A civil divorce is relatively meaningless to a Catholic. As far as the Church is concerned, you are still married to your wife, so the only thing which would keep you away from the sacraments is what would keep anyone away from the sacraments..unless you are "re- married"..then the answer is "no" you cannot receive the Eucharist since you would be in an adulterous relationship.

Have you discussed this with your priest? He would be the very best person to guide you. And you surely will need spiritual guidance as you learn what the true teachings of the Church are relating to marriage/divorce and all of the sacraments.

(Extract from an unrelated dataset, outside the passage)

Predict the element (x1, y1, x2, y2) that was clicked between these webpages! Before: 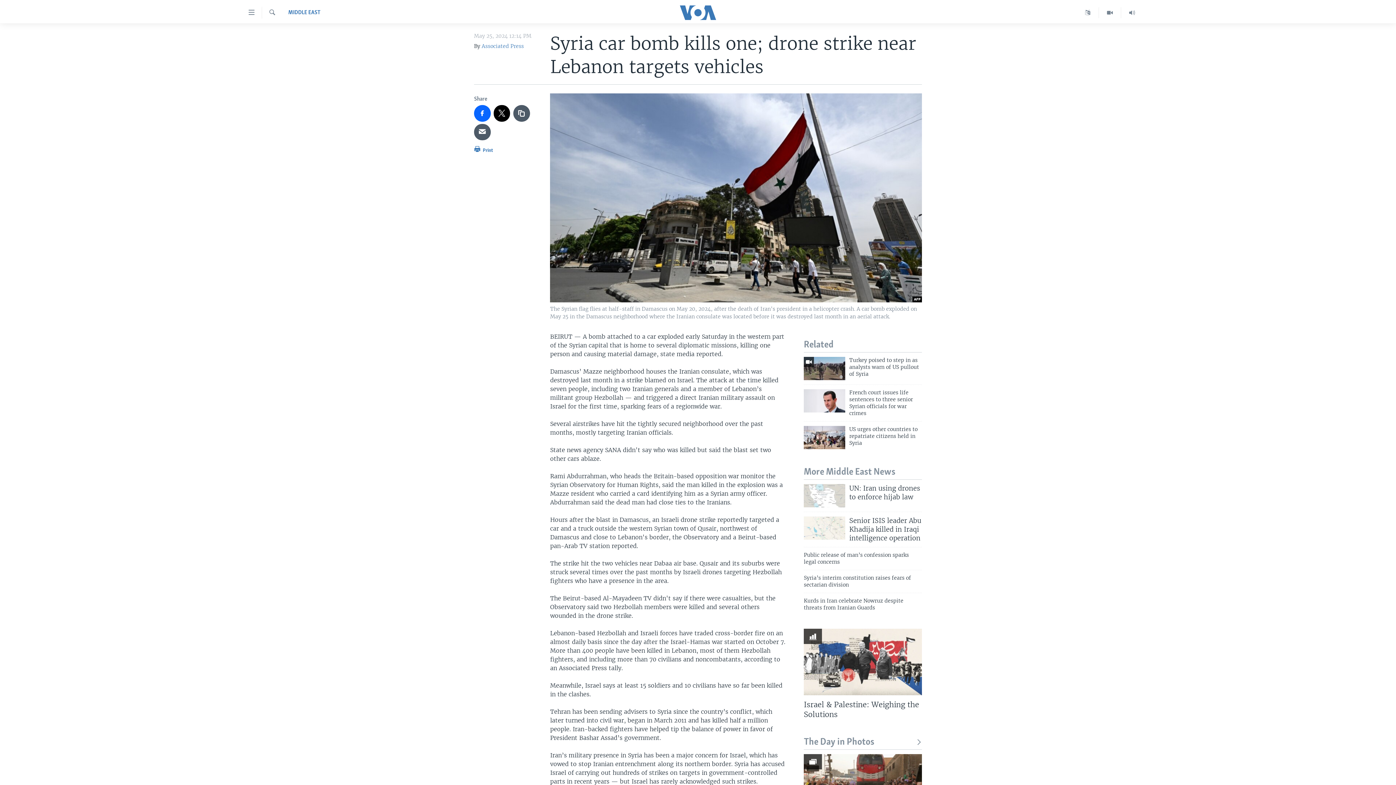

Your son is blessed to have a father who is concerned about his spiritual life.

-- Lesley (martchas@hotmail.com), February 15, 2005.


Be careful how you fromulate your responses Lesly, the above sounds like he cannot Communicate if he is NOT re-married.

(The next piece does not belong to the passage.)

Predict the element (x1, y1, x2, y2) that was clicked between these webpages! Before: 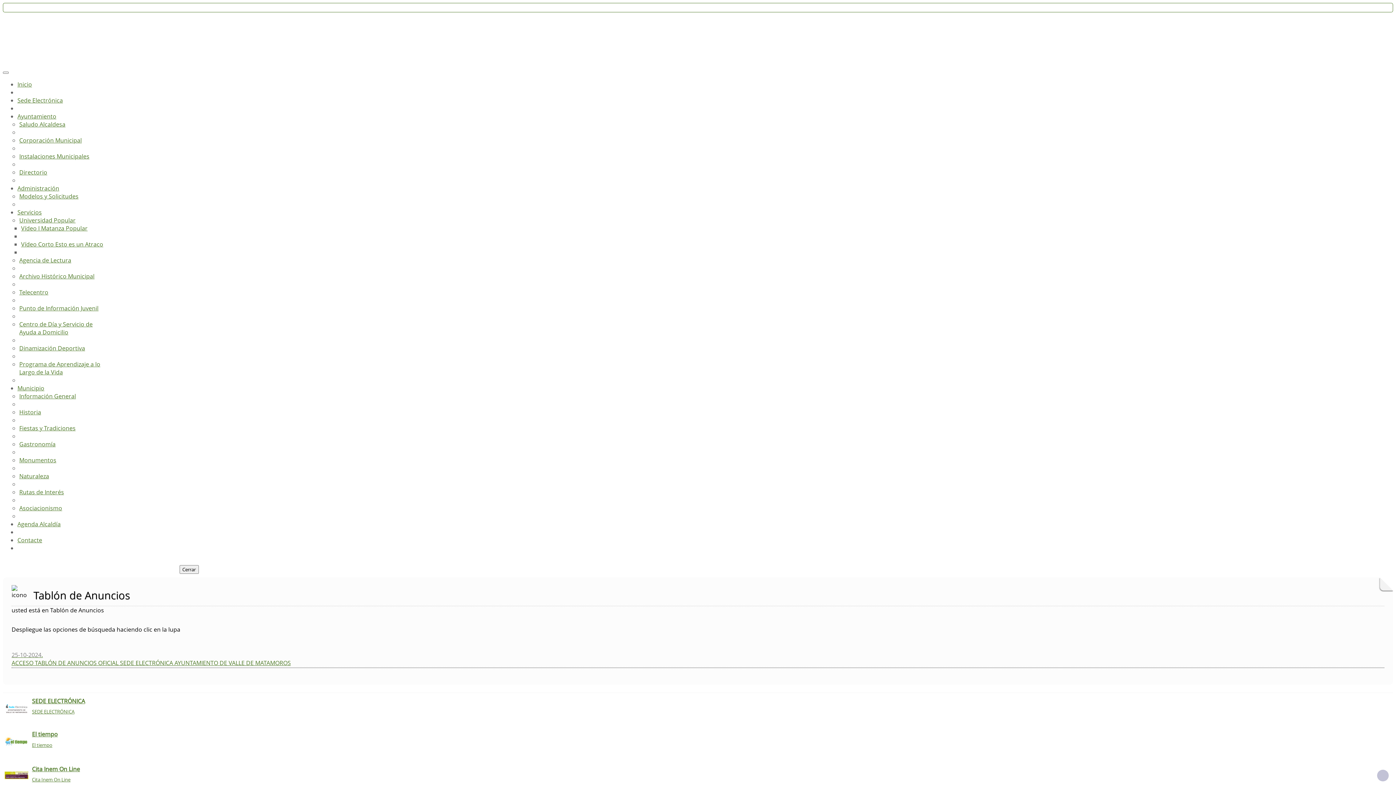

-- Fr. Paul (pjdoucet@hotmail.com), February 15, 2005.

I'll certainly try to be more careful, although I honestly don't see how my response could be taken that way..

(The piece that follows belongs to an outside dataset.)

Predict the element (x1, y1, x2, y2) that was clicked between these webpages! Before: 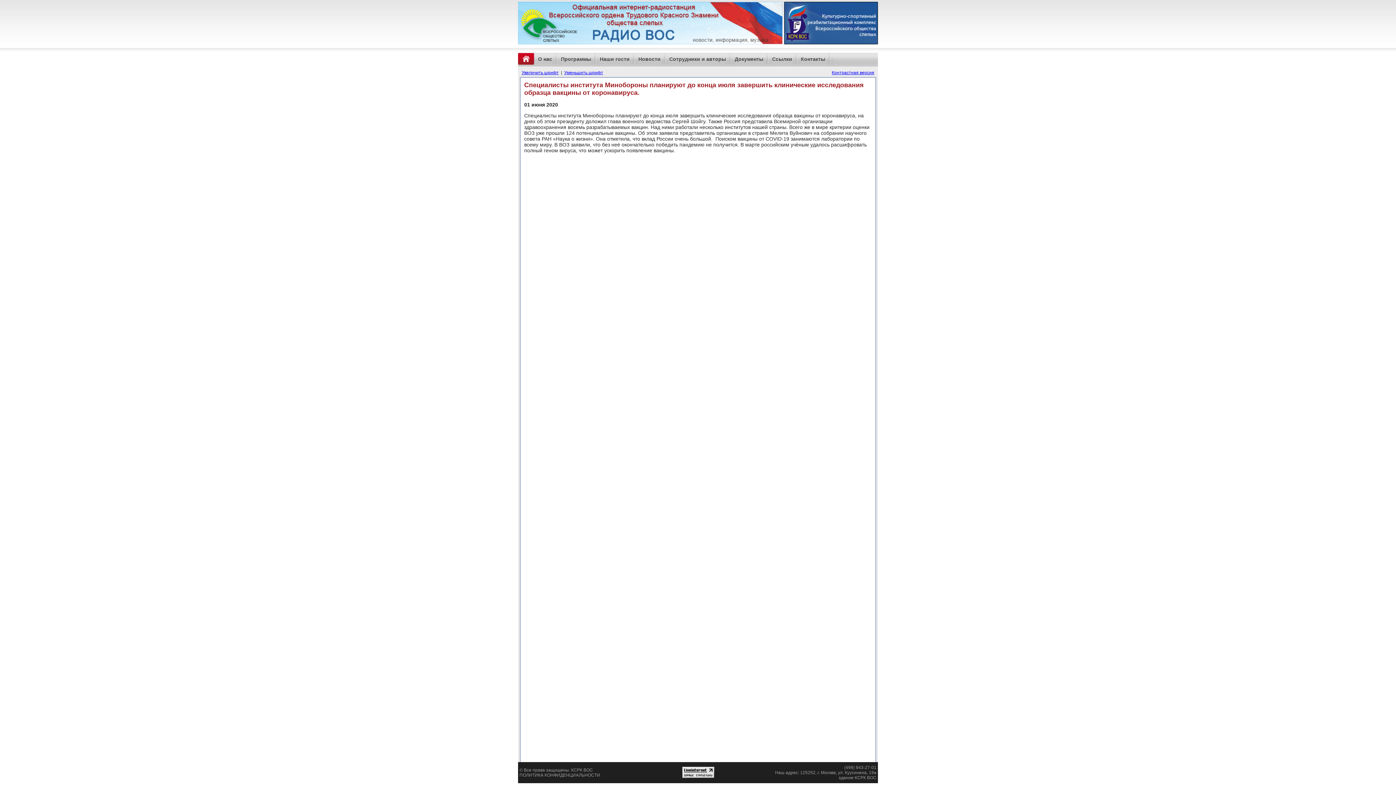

-- Lesley (martchas@hotmail.com), February 15, 2005.

Bill: "Can I go to Holy COmmunion even though I am divorced from his mother??"

Lesley: "the only thing which would keep you away from the sacraments is what would keep anyone away from the sacraments"

Still Lesley: "unless you are 're-married'..then the answer is 'no' you cannot receive the Eucharist since you would be in an adulterous relationship."

---His question: "can I go to communion?"; your response: "unless you are re-married, no"

---Actually your response can be read that adultery is a prerequisite for Communion.

-- Fr. Paul (pjdoucet@hotmail.com), February 16, 2005.


Classic case of double negative. Get rid of "unless", or get rid " 'no', you cannot "

-- Fr. Paul (pjdoucet@hotmail.com), February 16, 2005.


Your right Fr. Paul. When i first viewed it i saw nothing wrong with her response, but after you pointed it out, I can see how it could easily be miss-interpretated by a non-Catholic.

-- DJ (newfiedufie@msn.com), February 16, 2005.

After re-reading my reply and your correction 15 times, I see your point. Sister Saint Augustine would be aghast at my error if the poor woman was still alive....my deepest apologies.